PROBLEM DESCRIPTION:
Excluding any images, copy all of the lines below precisely as written.

(Stored records)
-- Opening Marker --
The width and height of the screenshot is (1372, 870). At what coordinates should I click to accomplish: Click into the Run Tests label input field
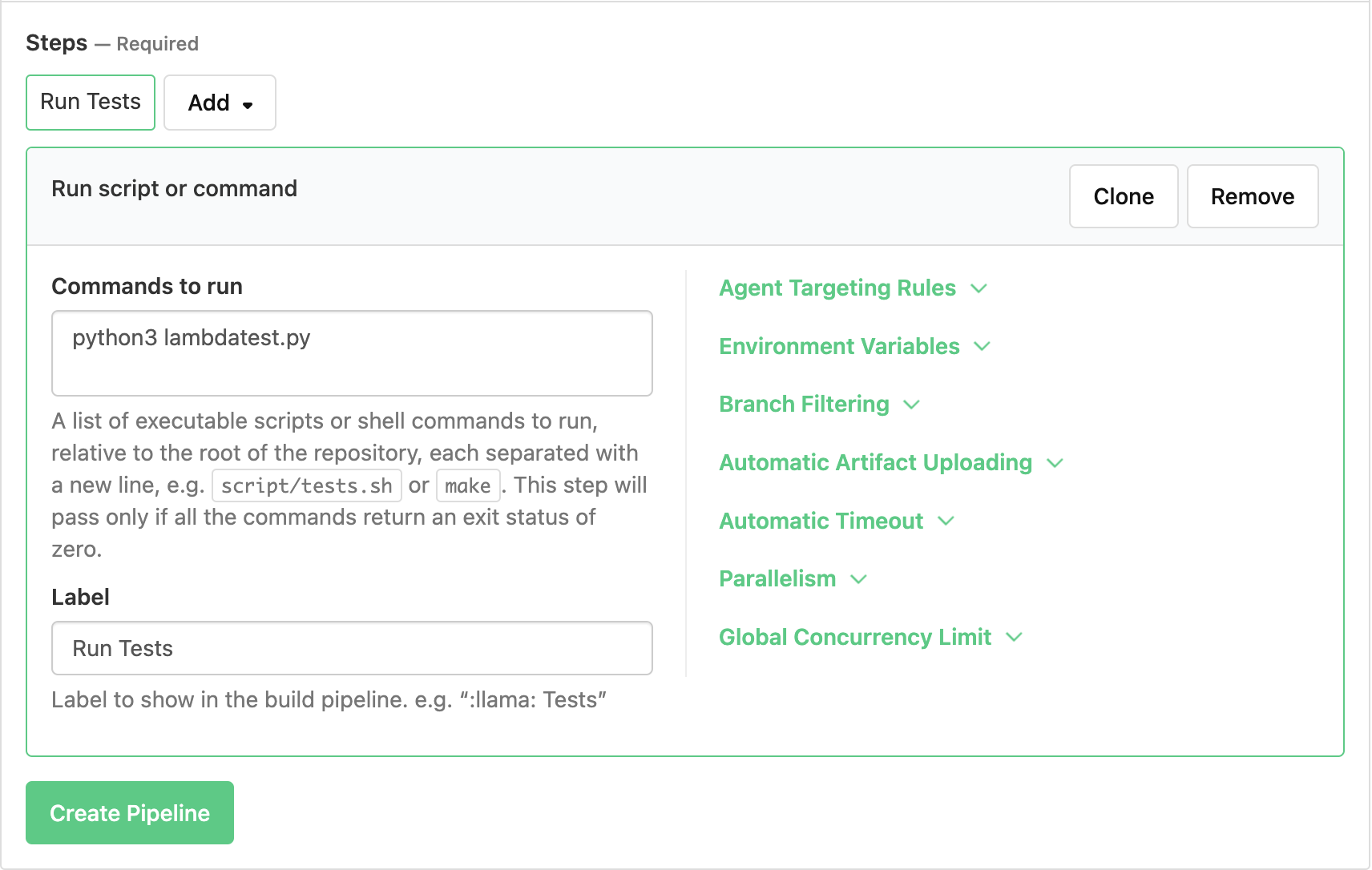pyautogui.click(x=352, y=648)
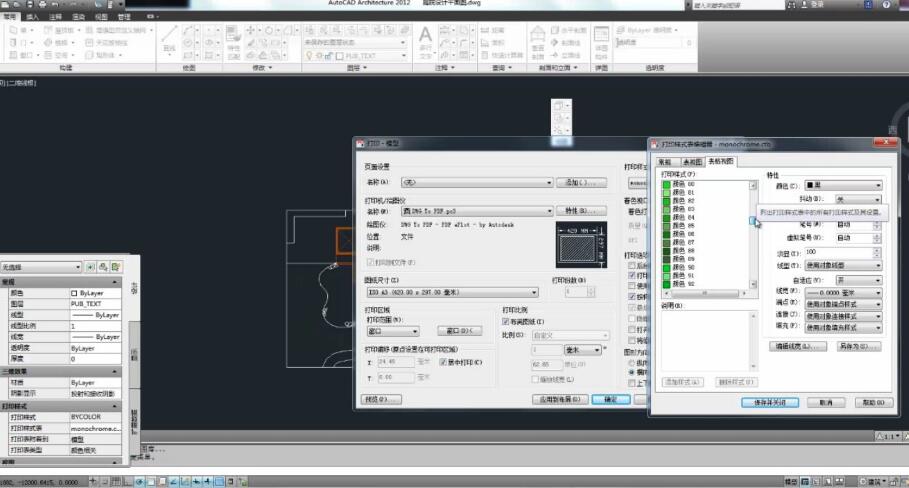Click the green swatch for 颜色 80 plot style
The width and height of the screenshot is (909, 488).
point(666,184)
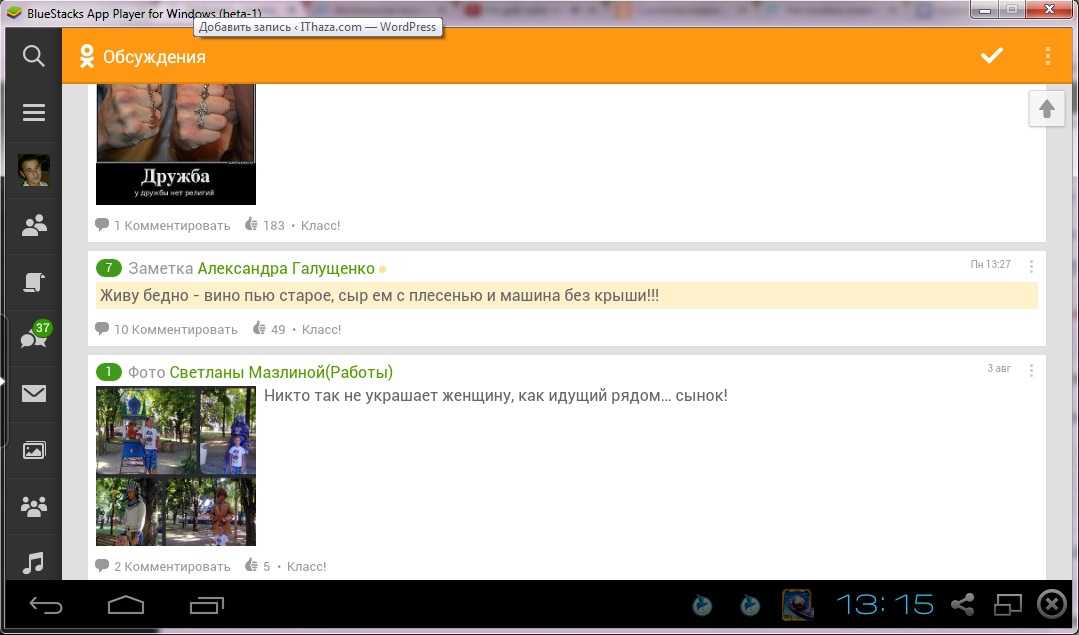The height and width of the screenshot is (635, 1079).
Task: Open search in the left sidebar
Action: coord(34,56)
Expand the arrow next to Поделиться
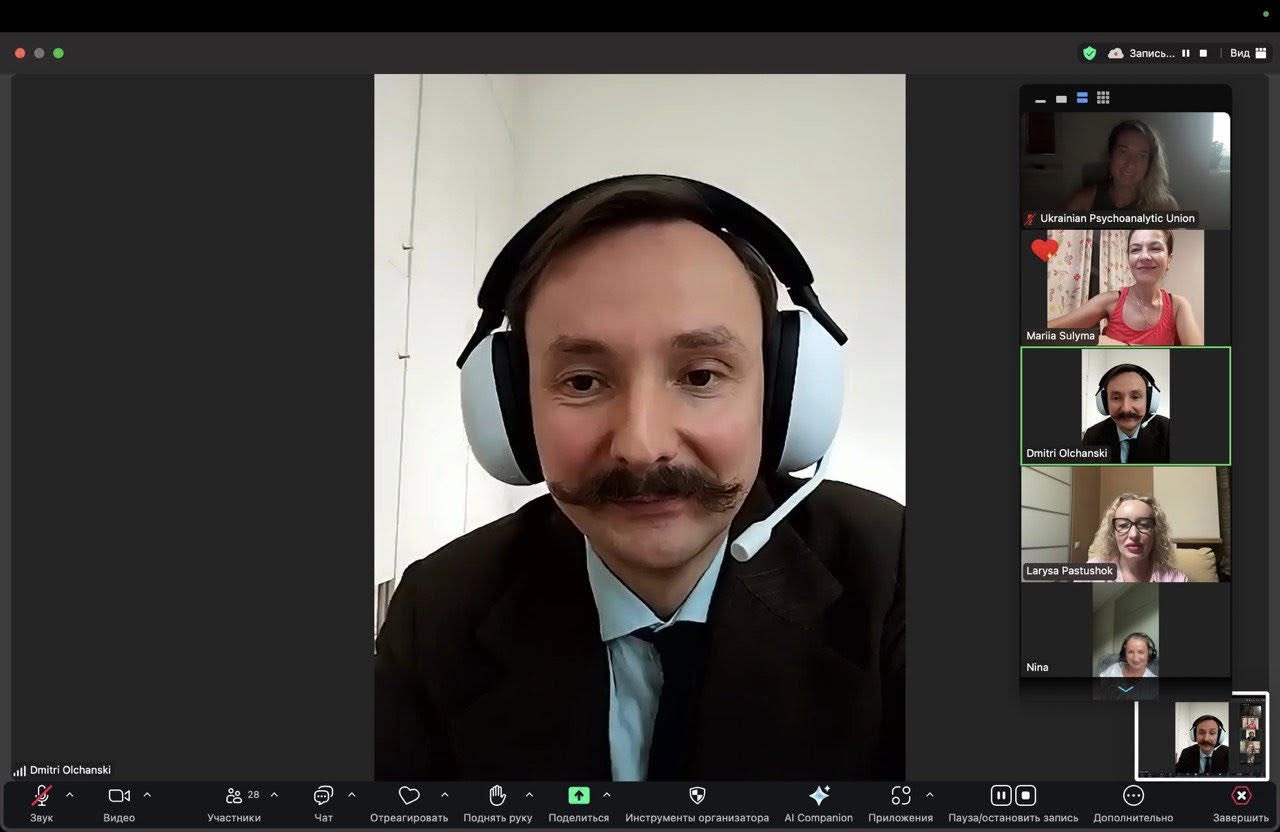This screenshot has width=1280, height=832. (607, 795)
-- Closing Marker --
ANSWER SPACE:
The width and height of the screenshot is (1372, 870). At what coordinates should I click to accomplish: Click into the Run Tests label input field
pyautogui.click(x=352, y=648)
Click the green swatch for 颜色 80 plot style
The width and height of the screenshot is (909, 488).
point(666,184)
The height and width of the screenshot is (635, 1079).
Task: Open search in the left sidebar
Action: coord(34,56)
Expand the arrow next to Поделиться
This screenshot has width=1280, height=832. (607, 795)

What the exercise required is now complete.